En nuestro mundo la pobreza es un crimen. Los estados penalizan el desempleo sin hallar rutas hacia mejores oportunidades de desarrollo. Kilee Lowe era una de las cientos de indigentes que viven en las calles de Salt Lake City; al igual que en cualquier ciudad –y más en una con problemas de sobrepoblación–, sus expectativas se reducían al ciclo destructivo de entrar y salir de prisión por el crimen de vivir en la calle. Reseña PijamaSurf
“Sólo porque no tengo una tarjeta de crédito no quiere decir que soy una criminal”, afirma Lowe. El crimen de la indigencia se disfraza de muchas máscaras: vagancia, deambular “sospechosamente”, acumular “basura” en la via pública, cometer robos.
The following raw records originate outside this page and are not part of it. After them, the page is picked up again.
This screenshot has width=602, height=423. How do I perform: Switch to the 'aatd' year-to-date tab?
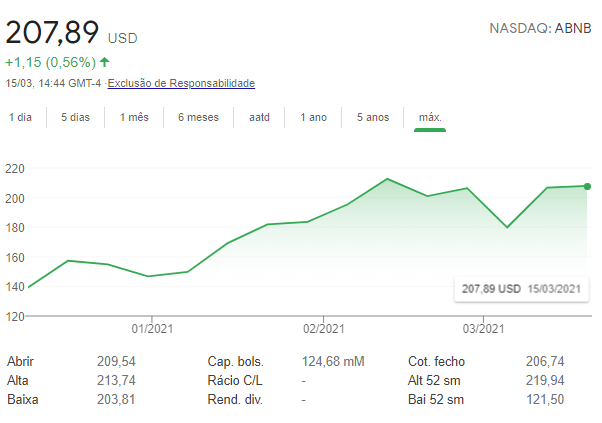(259, 118)
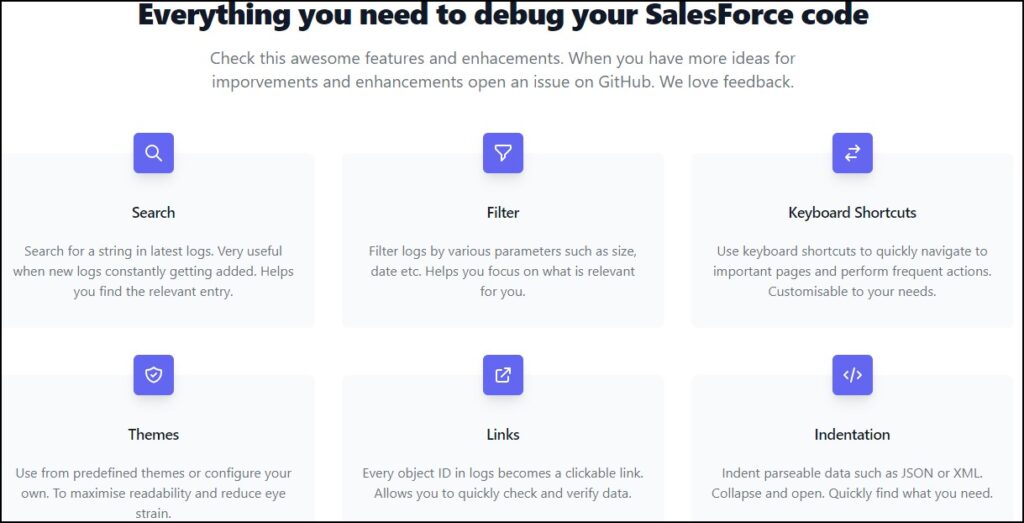Click the Themes shield checkmark icon
This screenshot has height=523, width=1024.
click(x=153, y=375)
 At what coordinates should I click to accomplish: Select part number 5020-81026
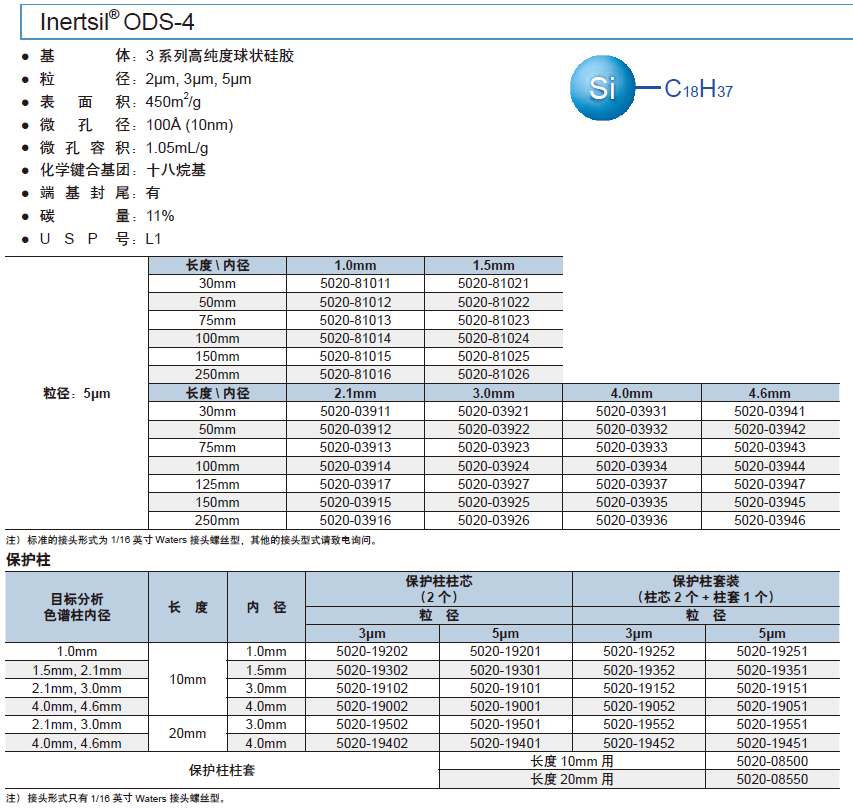[493, 375]
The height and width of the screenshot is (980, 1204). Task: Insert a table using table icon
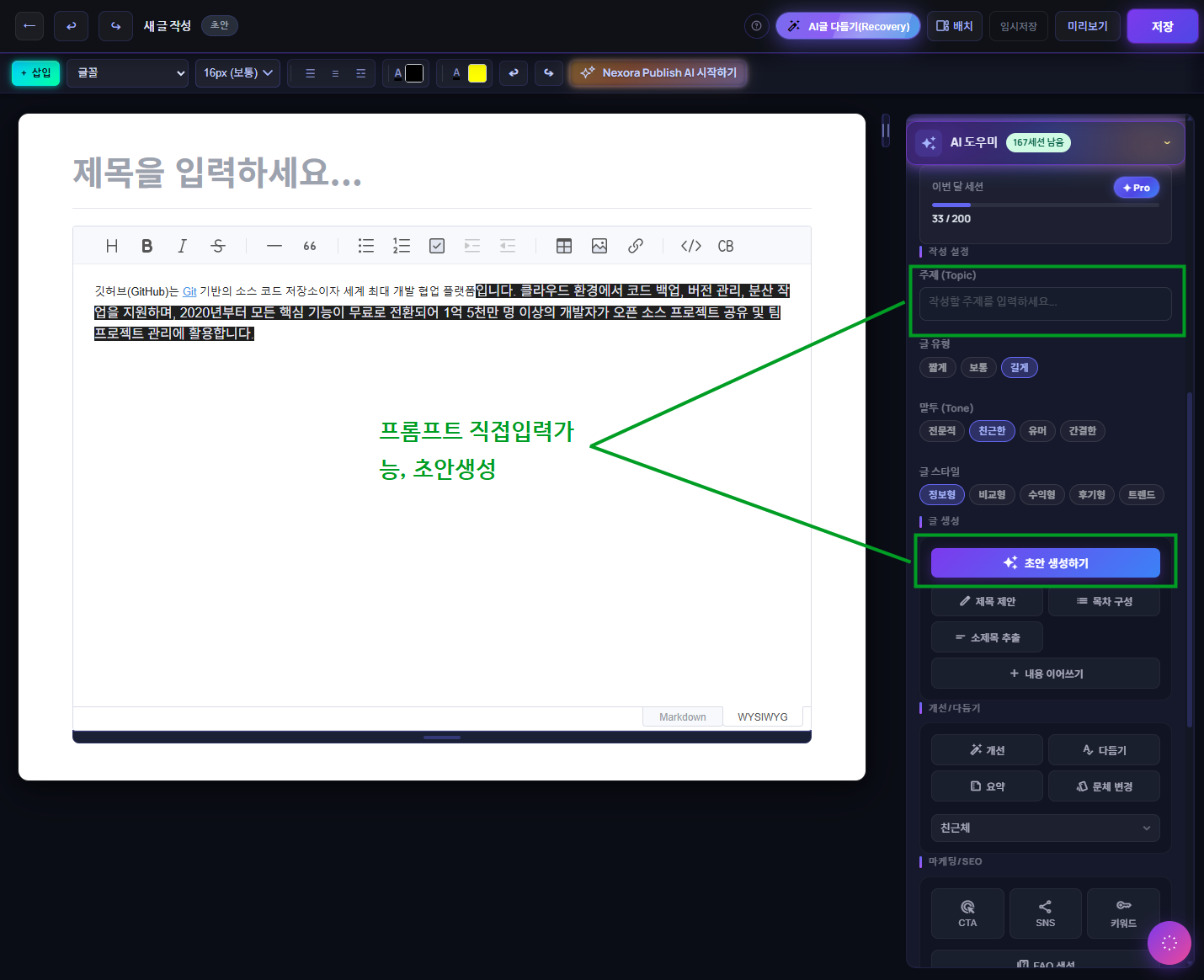pyautogui.click(x=564, y=246)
Hay que pensar que en nuestras ciudades, la basura es una categoría burguesa de los objetos; sólo el “derecho” al consumo –el participar del consumismo– crea la basura como un subproducto del capitalismo, y asocia a toda una categoría de personas con ese “exceso” inadmisible de la sociedad organizada y productiva que buscan vendernos.
Los indigentes son vistos como una suerte de “basura” social, un subproducto incapaz de ser colocado en el mercado laboral, además de un recordatorio de los temas más duros de resolver: desempleo, abuso de sustancias, violencia familiar, inestabilidad mental. Aprender a no verlos o a ignorarlos sin perder el hilo de la escenografía, parece ser una especie de talento para la clase media y alta.